“I don’t really follow production trends. I want to sound like myself.” UNIIQU3 talks about inspiration.
For the unfamiliar, Jersey Club music has roots in Baltimore club of the early 2000s—blended with house, juke and R&B influences.
The rhythm is driven by a heavy broken kick pattern layered with energetic vocal samples. The tempo is around a swooping 135-145 BPM.
UNIIQU3 has since delivered Newark’s sound to the world. She’s been playing all over the world, working with artists like Brenmar, Baauer, and Diplo. Last year she played a bumping Boiler Room set. Resident Advisor and BBC Radio 1 have showcased her mixes.
What’s keeping her fire burning bright? “I just wanna do me—make music and help other people like me do cool shit. The hope is that one day the world could become a better place.”
The multi-talented UNIIQU3 tells us how inspiration shapes her production process and how she gets things done.
How do you define inspiration?
Inspiration comes in many different forms for me.
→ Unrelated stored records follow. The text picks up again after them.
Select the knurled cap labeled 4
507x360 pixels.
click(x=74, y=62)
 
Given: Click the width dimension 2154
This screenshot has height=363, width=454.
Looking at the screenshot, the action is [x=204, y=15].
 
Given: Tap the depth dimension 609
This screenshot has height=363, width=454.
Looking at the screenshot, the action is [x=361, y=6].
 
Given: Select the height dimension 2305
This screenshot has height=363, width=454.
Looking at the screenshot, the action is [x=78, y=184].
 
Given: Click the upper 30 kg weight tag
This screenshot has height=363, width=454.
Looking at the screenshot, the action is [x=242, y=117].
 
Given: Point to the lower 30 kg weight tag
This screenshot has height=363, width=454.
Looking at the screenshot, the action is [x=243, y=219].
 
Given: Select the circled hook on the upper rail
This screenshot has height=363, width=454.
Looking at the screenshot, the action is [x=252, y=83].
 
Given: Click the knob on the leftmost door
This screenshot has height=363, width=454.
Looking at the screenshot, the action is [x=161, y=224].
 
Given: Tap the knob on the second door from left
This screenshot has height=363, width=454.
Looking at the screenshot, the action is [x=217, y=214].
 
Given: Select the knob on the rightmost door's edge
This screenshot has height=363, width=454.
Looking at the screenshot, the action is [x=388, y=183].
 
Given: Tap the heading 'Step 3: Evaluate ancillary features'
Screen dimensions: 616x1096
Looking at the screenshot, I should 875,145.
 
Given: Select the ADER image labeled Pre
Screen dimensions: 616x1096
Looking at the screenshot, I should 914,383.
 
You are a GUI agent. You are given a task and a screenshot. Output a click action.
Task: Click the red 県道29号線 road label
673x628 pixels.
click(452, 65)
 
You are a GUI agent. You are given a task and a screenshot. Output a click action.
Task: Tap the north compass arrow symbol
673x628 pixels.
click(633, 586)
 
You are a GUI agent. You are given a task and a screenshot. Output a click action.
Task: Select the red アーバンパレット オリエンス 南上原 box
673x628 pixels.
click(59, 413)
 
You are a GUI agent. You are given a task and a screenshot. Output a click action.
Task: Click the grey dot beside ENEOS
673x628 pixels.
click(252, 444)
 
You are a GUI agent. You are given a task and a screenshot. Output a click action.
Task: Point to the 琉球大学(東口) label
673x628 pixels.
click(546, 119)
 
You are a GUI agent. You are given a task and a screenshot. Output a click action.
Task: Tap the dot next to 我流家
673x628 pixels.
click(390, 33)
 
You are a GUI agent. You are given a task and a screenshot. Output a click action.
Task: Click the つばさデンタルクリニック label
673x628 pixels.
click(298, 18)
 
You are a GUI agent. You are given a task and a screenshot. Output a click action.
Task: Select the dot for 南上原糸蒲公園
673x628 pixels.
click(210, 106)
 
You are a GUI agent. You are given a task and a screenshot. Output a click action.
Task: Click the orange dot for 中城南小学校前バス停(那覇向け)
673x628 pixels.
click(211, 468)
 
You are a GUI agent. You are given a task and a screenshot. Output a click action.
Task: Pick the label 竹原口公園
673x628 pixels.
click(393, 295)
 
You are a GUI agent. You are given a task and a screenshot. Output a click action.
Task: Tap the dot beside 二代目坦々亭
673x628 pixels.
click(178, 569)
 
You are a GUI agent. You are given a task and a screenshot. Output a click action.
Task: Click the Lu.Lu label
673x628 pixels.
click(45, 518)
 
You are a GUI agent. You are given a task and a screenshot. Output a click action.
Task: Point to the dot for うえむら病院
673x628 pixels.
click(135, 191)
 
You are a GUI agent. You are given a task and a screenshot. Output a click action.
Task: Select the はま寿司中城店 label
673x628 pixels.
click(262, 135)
I could be experiencing something good or bad. Sometimes it could be just an item or person. It all depends.
Where does inspiration come into play in your production process?
I really have to love what I’m working on.
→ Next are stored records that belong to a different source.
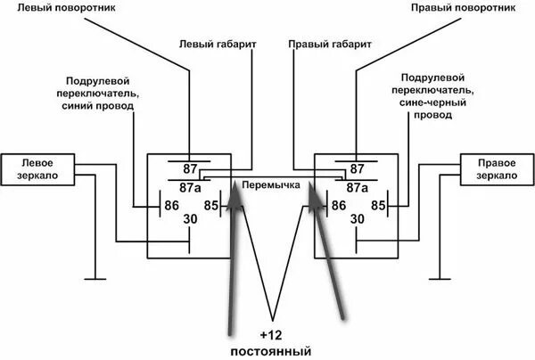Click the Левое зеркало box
tap(36, 169)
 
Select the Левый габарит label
tap(210, 42)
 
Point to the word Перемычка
tap(271, 184)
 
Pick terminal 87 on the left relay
tap(190, 168)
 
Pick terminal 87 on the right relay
tap(357, 168)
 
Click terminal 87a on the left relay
tap(190, 187)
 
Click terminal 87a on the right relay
tap(357, 187)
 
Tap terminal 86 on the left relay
tap(170, 206)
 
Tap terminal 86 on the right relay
tap(338, 206)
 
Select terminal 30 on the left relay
tap(190, 219)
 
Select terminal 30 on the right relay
tap(357, 219)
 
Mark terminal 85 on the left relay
tap(210, 206)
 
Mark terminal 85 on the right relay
tap(378, 206)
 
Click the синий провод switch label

When it comes to remixes, it’s usually the beat or the lyrics that really stand out to me. That’s what will make me want to start the production process.
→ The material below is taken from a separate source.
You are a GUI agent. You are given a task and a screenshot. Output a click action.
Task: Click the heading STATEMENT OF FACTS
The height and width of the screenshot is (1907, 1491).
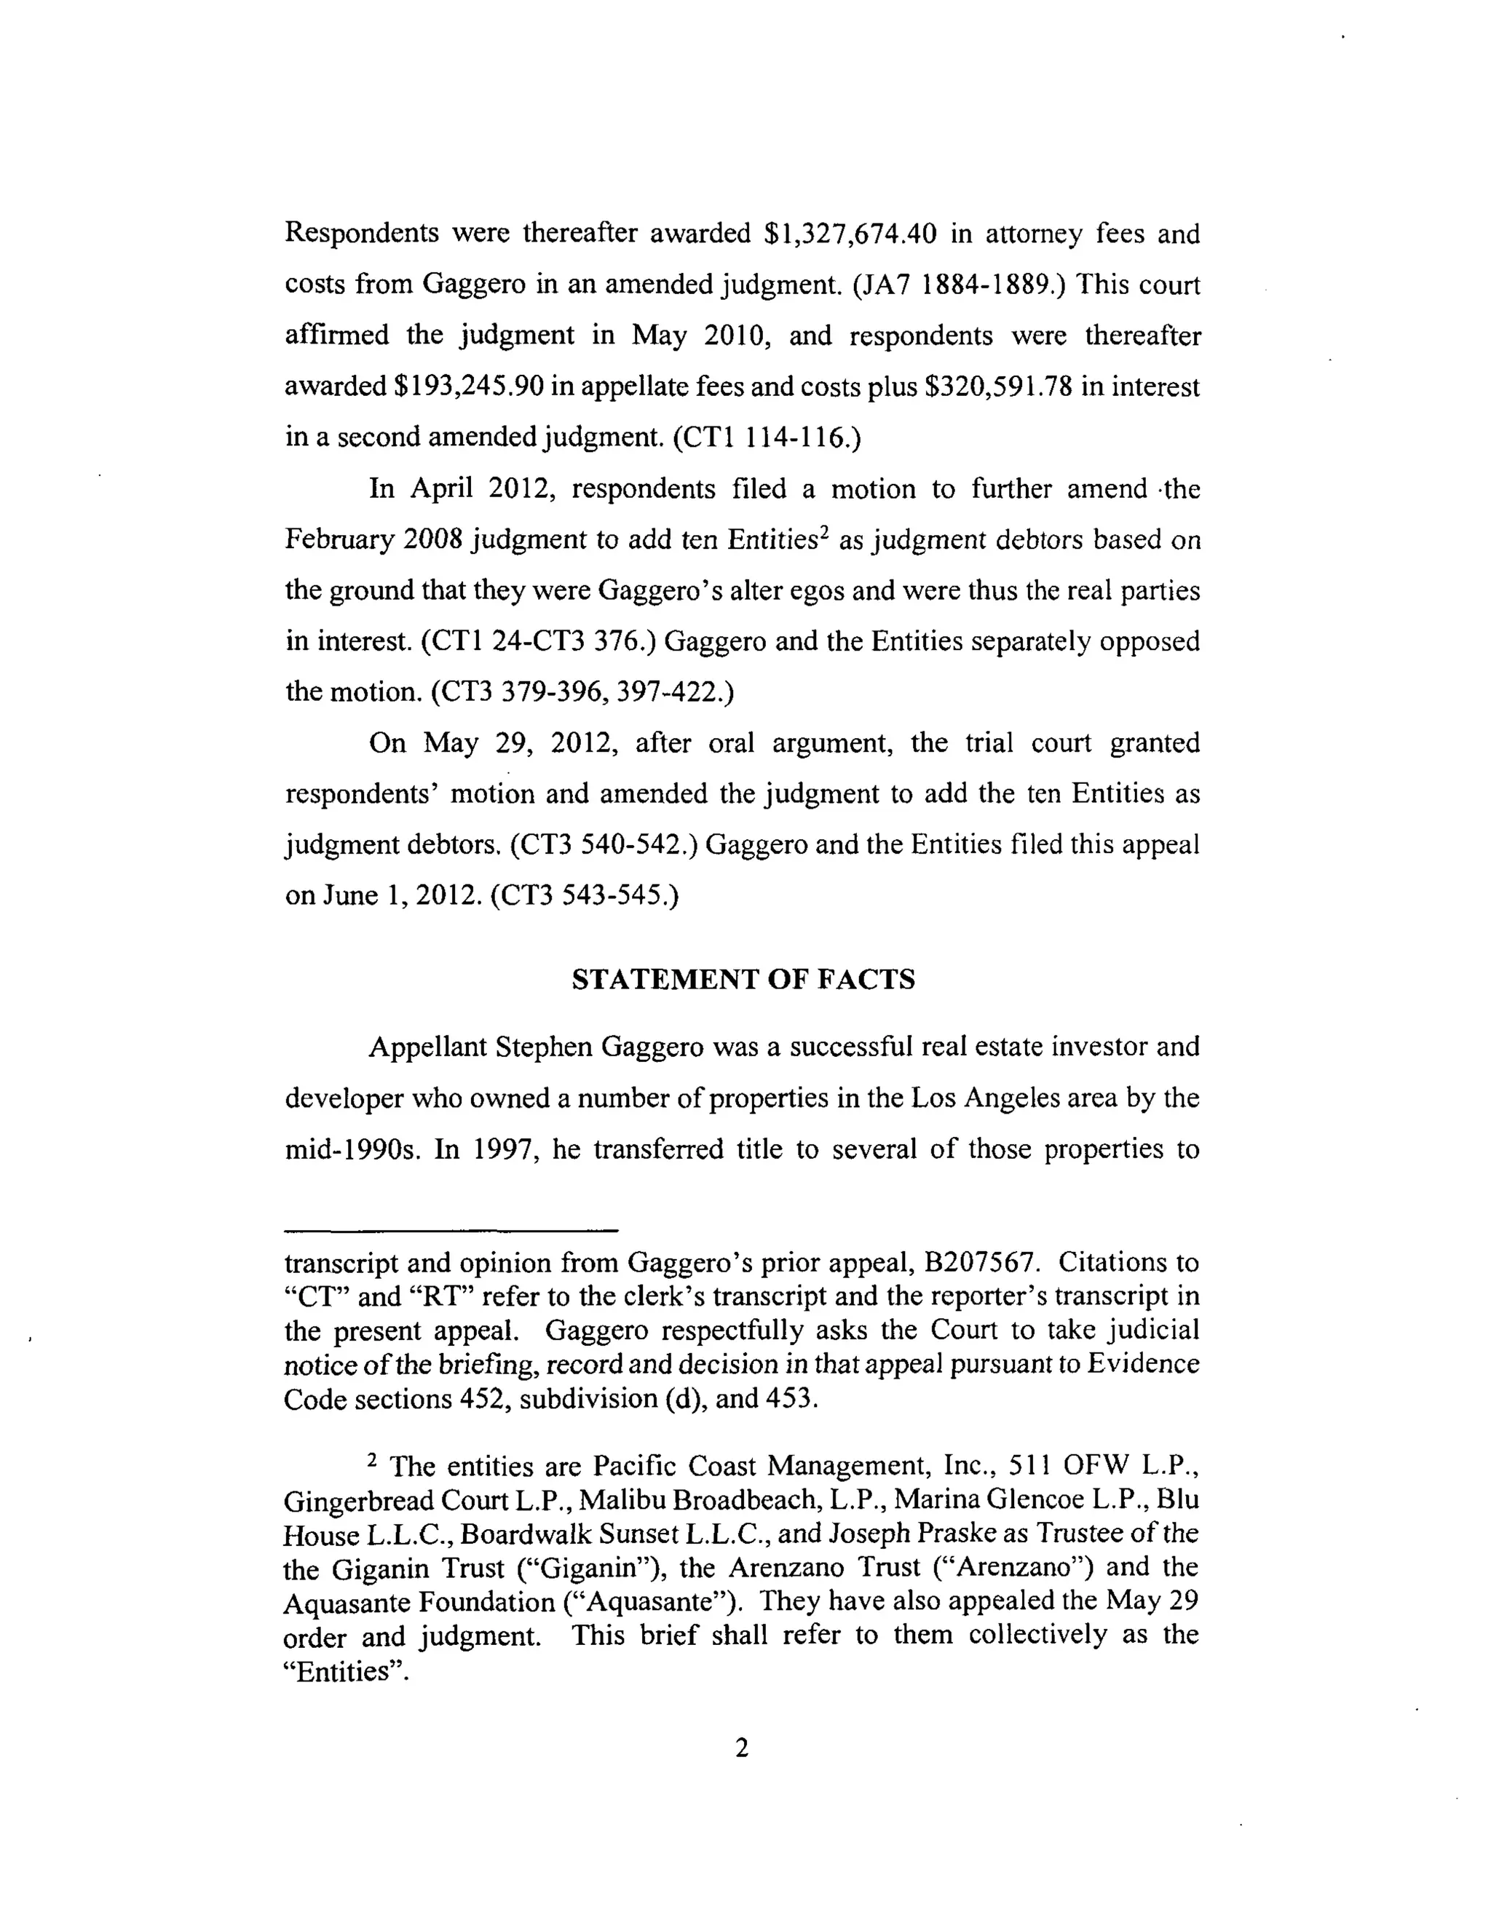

When I’m working on originals I’ll play some of my favourite songs before I start on something or record loose vocals to start off the process.
Sometimes I have way more inspiration to produce a massive amount of music and sometimes I don’t. I never force it anymore.
As I’ve been growing as a producer I’ve came to realize not everything I start may see the light of day—and that’s okay.
What are 5 things you draw inspiration from and how do they help you make music?
I love going to concerts, standing in the middle of the crowds in the pit so I can take in the full musical and visual experience.
So far my favorite acts that I’ve saw this summer was Cashmere Cat, MikeQ and and Kučka.
What are the production tools and techniques you currently find most inspiring?
I still use my laptop. I produce on Ableton, which I’m fairly new to. Sometimes I’ll use my piano keyboard. I don’t really follow production trends because I want to sound like myself. I do plan on getting an MPC so I can feel the music instead of programming everything in with a mouse.
For your latest release “Trunk” on Nina Las Vegas’s label NLV Records, you collaborated with another Jersey Club star—the producer DJ YungKiidd. How does collaboration work for your inspiration?
Usually when I collaborate I’ll send a ZIP back and forth, if I can’t physically be in the studio with the person I’m working on the track with.
The collaborator and I would usually just feed off each other’s energy—which is the best.
Sometime’s I’ll send over vocal ideas to the other producer and have them start on something and I’ll finish it off. No routine process for me. I hate routines!
What are 5 tips you could give someone if they have a creative block in music?
- Do a remix
- Listen to your previous releases
- Collaborate with another producer
- Watch DJ sets from people you admire
- Workout to your music, and music similar to you. ( You’ll be doing something good for your body and you’ll get so amped from the mix!)
Do you work best with limitless possibilities or within a set frame?
I usually set up a time frame. I’m realistic and I don’t like to waste my time. I’m my biggest critic, so sometimes I’ll sit on a track way longer than I want to—but I know when it’s time to get shit done. I usually set weekly “to do’s” then a list of things I wish to accomplish before the end of each month. It reminds me of my priorities.